* **WHAT IS EXPECTED**: Please give the records below back in full, exactly as shown.
━━━━━━━━━━━━━━━━
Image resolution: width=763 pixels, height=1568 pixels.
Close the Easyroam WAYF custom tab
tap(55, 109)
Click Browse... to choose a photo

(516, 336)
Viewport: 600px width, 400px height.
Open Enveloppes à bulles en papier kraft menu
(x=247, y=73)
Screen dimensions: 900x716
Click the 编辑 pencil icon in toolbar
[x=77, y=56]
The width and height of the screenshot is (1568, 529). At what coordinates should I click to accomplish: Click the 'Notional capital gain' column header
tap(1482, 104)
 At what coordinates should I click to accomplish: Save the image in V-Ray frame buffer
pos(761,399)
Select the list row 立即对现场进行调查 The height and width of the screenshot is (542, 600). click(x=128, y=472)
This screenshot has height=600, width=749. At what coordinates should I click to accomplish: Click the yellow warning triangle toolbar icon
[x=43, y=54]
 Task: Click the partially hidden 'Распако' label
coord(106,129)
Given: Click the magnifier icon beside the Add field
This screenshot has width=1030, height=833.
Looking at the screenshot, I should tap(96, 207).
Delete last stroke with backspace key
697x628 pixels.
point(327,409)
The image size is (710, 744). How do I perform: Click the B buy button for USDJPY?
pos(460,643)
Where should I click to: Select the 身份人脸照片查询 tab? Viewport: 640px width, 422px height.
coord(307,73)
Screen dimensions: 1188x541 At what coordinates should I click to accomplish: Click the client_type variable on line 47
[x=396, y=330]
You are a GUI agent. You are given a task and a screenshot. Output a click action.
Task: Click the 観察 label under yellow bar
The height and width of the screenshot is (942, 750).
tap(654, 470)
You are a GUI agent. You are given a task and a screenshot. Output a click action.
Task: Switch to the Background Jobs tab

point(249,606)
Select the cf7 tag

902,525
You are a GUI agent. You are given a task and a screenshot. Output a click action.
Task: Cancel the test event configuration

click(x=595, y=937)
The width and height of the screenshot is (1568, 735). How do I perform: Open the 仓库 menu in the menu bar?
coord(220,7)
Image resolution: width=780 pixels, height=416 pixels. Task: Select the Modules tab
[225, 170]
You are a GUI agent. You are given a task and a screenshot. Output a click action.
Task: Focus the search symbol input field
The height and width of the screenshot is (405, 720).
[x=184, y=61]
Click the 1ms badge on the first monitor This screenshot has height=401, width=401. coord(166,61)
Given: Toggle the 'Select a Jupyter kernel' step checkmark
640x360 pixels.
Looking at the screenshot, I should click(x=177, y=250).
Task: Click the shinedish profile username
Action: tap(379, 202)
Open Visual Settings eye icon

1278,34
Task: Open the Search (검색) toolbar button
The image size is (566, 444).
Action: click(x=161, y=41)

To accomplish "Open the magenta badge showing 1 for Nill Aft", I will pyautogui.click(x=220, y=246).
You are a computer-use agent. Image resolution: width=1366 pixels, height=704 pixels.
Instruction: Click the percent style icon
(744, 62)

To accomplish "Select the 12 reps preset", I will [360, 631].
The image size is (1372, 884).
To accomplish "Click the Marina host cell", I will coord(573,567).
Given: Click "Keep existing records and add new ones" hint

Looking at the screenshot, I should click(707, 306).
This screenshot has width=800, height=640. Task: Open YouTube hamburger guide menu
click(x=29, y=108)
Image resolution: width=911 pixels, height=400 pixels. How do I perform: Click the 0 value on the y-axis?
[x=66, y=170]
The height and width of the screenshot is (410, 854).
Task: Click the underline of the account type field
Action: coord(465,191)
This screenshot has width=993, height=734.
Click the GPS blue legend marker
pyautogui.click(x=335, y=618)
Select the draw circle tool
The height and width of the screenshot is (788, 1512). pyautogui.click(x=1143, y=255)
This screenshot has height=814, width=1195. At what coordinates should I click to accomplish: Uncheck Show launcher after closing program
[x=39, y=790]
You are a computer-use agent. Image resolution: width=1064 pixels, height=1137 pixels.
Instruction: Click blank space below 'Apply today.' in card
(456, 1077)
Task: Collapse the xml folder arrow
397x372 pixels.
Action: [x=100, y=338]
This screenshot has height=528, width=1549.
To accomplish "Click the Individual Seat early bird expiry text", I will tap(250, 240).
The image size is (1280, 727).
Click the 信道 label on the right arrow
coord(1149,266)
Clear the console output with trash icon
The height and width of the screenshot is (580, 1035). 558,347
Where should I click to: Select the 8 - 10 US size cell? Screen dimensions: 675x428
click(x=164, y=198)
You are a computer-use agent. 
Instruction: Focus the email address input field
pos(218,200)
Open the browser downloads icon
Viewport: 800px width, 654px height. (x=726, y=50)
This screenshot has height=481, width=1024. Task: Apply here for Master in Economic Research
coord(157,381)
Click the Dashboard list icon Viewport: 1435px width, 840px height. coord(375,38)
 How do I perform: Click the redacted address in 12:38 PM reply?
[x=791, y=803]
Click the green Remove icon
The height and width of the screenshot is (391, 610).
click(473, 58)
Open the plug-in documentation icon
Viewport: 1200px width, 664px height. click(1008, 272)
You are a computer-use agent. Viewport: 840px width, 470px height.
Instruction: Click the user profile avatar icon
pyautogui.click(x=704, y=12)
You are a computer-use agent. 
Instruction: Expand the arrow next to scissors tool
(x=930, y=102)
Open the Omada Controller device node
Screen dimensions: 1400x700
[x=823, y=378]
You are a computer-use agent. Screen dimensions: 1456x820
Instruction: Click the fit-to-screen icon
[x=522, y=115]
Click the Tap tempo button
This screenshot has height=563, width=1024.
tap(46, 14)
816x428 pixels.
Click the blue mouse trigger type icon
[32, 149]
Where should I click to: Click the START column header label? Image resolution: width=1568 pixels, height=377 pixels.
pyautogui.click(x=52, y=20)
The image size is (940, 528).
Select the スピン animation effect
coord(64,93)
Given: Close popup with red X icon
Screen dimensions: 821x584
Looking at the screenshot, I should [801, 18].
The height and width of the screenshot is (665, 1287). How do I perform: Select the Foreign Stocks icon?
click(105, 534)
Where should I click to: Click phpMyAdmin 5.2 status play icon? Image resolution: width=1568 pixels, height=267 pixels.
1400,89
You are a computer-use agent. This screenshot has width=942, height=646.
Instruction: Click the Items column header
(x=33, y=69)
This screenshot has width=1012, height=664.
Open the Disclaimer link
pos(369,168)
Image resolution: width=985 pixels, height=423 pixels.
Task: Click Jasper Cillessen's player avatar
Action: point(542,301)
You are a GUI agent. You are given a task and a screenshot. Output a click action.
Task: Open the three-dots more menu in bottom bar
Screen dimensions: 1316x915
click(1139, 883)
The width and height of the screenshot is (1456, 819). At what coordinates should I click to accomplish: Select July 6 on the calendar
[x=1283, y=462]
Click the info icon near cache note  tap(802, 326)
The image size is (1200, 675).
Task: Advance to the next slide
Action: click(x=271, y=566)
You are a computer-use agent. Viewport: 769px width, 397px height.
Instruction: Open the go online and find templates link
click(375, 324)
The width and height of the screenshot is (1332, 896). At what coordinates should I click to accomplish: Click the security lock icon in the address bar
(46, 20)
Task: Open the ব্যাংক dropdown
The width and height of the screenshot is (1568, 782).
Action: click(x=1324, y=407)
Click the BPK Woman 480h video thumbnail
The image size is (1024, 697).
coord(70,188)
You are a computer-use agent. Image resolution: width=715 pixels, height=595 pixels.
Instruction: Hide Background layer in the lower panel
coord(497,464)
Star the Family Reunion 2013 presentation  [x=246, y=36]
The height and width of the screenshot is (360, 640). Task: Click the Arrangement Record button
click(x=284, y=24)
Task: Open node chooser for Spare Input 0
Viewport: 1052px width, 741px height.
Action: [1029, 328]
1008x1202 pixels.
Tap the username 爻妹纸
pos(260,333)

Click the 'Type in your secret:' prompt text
━━━━━━━━━━━━━━━━
* **SOLUTION TO THIS EXERCISE**:
Image resolution: width=763 pixels, height=1568 pixels.
Close the Easyroam WAYF custom tab
tap(55, 109)
Click Browse... to choose a photo

(516, 336)
Viewport: 600px width, 400px height.
Open Enveloppes à bulles en papier kraft menu
(x=247, y=73)
Screen dimensions: 900x716
Click the 编辑 pencil icon in toolbar
[x=77, y=56]
The width and height of the screenshot is (1568, 529). At what coordinates should I click to accomplish: Click the 'Notional capital gain' column header
tap(1482, 104)
 At what coordinates should I click to accomplish: Save the image in V-Ray frame buffer
pos(761,399)
Select the list row 立即对现场进行调查 The height and width of the screenshot is (542, 600). click(x=128, y=472)
This screenshot has height=600, width=749. At what coordinates should I click to accomplish: Click the yellow warning triangle toolbar icon
[x=43, y=54]
 Task: Click the partially hidden 'Распако' label
coord(106,129)
Given: Click the magnifier icon beside the Add field
This screenshot has width=1030, height=833.
Looking at the screenshot, I should tap(96, 207).
Delete last stroke with backspace key
697x628 pixels.
point(327,409)
The image size is (710, 744). How do I perform: Click the B buy button for USDJPY?
pos(460,643)
Where should I click to: Select the 身份人脸照片查询 tab? Viewport: 640px width, 422px height.
coord(307,73)
Screen dimensions: 1188x541 At what coordinates should I click to accomplish: Click the client_type variable on line 47
[x=396, y=330]
You are a GUI agent. You are given a task and a screenshot. Output a click action.
Task: Click the 観察 label under yellow bar
The height and width of the screenshot is (942, 750).
tap(654, 470)
You are a GUI agent. You are given a task and a screenshot. Output a click action.
Task: Switch to the Background Jobs tab

point(249,606)
Select the cf7 tag

902,525
You are a GUI agent. You are given a task and a screenshot. Output a click action.
Task: Cancel the test event configuration

click(x=595, y=937)
The width and height of the screenshot is (1568, 735). How do I perform: Open the 仓库 menu in the menu bar?
coord(220,7)
Image resolution: width=780 pixels, height=416 pixels. Task: Select the Modules tab
[225, 170]
You are a GUI agent. You are given a task and a screenshot. Output a click action.
Task: Focus the search symbol input field
The height and width of the screenshot is (405, 720).
[x=184, y=61]
Click the 1ms badge on the first monitor This screenshot has height=401, width=401. coord(166,61)
Given: Toggle the 'Select a Jupyter kernel' step checkmark
640x360 pixels.
Looking at the screenshot, I should click(x=177, y=250).
Task: Click the shinedish profile username
Action: tap(379, 202)
Open Visual Settings eye icon

1278,34
Task: Open the Search (검색) toolbar button
The image size is (566, 444).
Action: click(x=161, y=41)

To accomplish "Open the magenta badge showing 1 for Nill Aft", I will pyautogui.click(x=220, y=246).
You are a computer-use agent. Image resolution: width=1366 pixels, height=704 pixels.
Instruction: Click the percent style icon
(744, 62)

To accomplish "Select the 12 reps preset", I will [360, 631].
The image size is (1372, 884).
To accomplish "Click the Marina host cell", I will coord(573,567).
Given: Click "Keep existing records and add new ones" hint

Looking at the screenshot, I should click(707, 306).
This screenshot has width=800, height=640. Task: Open YouTube hamburger guide menu
click(x=29, y=108)
Image resolution: width=911 pixels, height=400 pixels. How do I perform: Click the 0 value on the y-axis?
[x=66, y=170]
The height and width of the screenshot is (410, 854).
Task: Click the underline of the account type field
Action: coord(465,191)
This screenshot has width=993, height=734.
Click the GPS blue legend marker
pyautogui.click(x=335, y=618)
Select the draw circle tool
The height and width of the screenshot is (788, 1512). pyautogui.click(x=1143, y=255)
This screenshot has height=814, width=1195. At what coordinates should I click to accomplish: Uncheck Show launcher after closing program
[x=39, y=790]
You are a computer-use agent. Image resolution: width=1064 pixels, height=1137 pixels.
Instruction: Click blank space below 'Apply today.' in card
(456, 1077)
Task: Collapse the xml folder arrow
397x372 pixels.
Action: [x=100, y=338]
This screenshot has height=528, width=1549.
To accomplish "Click the Individual Seat early bird expiry text", I will tap(250, 240).
The image size is (1280, 727).
Click the 信道 label on the right arrow
coord(1149,266)
Clear the console output with trash icon
The height and width of the screenshot is (580, 1035). 558,347
Where should I click to: Select the 8 - 10 US size cell? Screen dimensions: 675x428
click(x=164, y=198)
You are a computer-use agent. 
Instruction: Focus the email address input field
pos(218,200)
Open the browser downloads icon
Viewport: 800px width, 654px height. (x=726, y=50)
This screenshot has height=481, width=1024. Task: Apply here for Master in Economic Research
coord(157,381)
Click the Dashboard list icon Viewport: 1435px width, 840px height. coord(375,38)
 How do I perform: Click the redacted address in 12:38 PM reply?
[x=791, y=803]
Click the green Remove icon
The height and width of the screenshot is (391, 610).
click(473, 58)
Open the plug-in documentation icon
Viewport: 1200px width, 664px height. click(1008, 272)
You are a computer-use agent. Viewport: 840px width, 470px height.
Instruction: Click the user profile avatar icon
pyautogui.click(x=704, y=12)
You are a computer-use agent. 
Instruction: Expand the arrow next to scissors tool
(x=930, y=102)
Open the Omada Controller device node
Screen dimensions: 1400x700
[x=823, y=378]
You are a computer-use agent. Screen dimensions: 1456x820
Instruction: Click the fit-to-screen icon
[x=522, y=115]
Click the Tap tempo button
This screenshot has height=563, width=1024.
tap(46, 14)
816x428 pixels.
Click the blue mouse trigger type icon
[32, 149]
Where should I click to: Click the START column header label? Image resolution: width=1568 pixels, height=377 pixels.
pyautogui.click(x=52, y=20)
The image size is (940, 528).
Select the スピン animation effect
coord(64,93)
Given: Close popup with red X icon
Screen dimensions: 821x584
Looking at the screenshot, I should [801, 18].
The height and width of the screenshot is (665, 1287). How do I perform: Select the Foreign Stocks icon?
click(105, 534)
Where should I click to: Click phpMyAdmin 5.2 status play icon? Image resolution: width=1568 pixels, height=267 pixels.
1400,89
You are a computer-use agent. This screenshot has width=942, height=646.
Instruction: Click the Items column header
(x=33, y=69)
This screenshot has width=1012, height=664.
Open the Disclaimer link
pos(369,168)
Image resolution: width=985 pixels, height=423 pixels.
Task: Click Jasper Cillessen's player avatar
Action: point(542,301)
You are a GUI agent. You are given a task and a screenshot. Output a click action.
Task: Open the three-dots more menu in bottom bar
Screen dimensions: 1316x915
click(1139, 883)
The width and height of the screenshot is (1456, 819). At what coordinates should I click to accomplish: Select July 6 on the calendar
[x=1283, y=462]
Click the info icon near cache note  tap(802, 326)
The image size is (1200, 675).
Task: Advance to the next slide
Action: click(x=271, y=566)
You are a computer-use agent. Viewport: 769px width, 397px height.
Instruction: Open the go online and find templates link
click(375, 324)
The width and height of the screenshot is (1332, 896). At what coordinates should I click to accomplish: Click the security lock icon in the address bar
(46, 20)
Task: Open the ব্যাংক dropdown
The width and height of the screenshot is (1568, 782).
Action: click(x=1324, y=407)
Click the BPK Woman 480h video thumbnail
The image size is (1024, 697).
coord(70,188)
You are a computer-use agent. Image resolution: width=715 pixels, height=595 pixels.
Instruction: Hide Background layer in the lower panel
coord(497,464)
Star the Family Reunion 2013 presentation  [x=246, y=36]
The height and width of the screenshot is (360, 640). Task: Click the Arrangement Record button
click(x=284, y=24)
Task: Open node chooser for Spare Input 0
Viewport: 1052px width, 741px height.
Action: [1029, 328]
1008x1202 pixels.
Tap the username 爻妹纸
pos(260,333)

Click the 'Type in your secret:' prompt text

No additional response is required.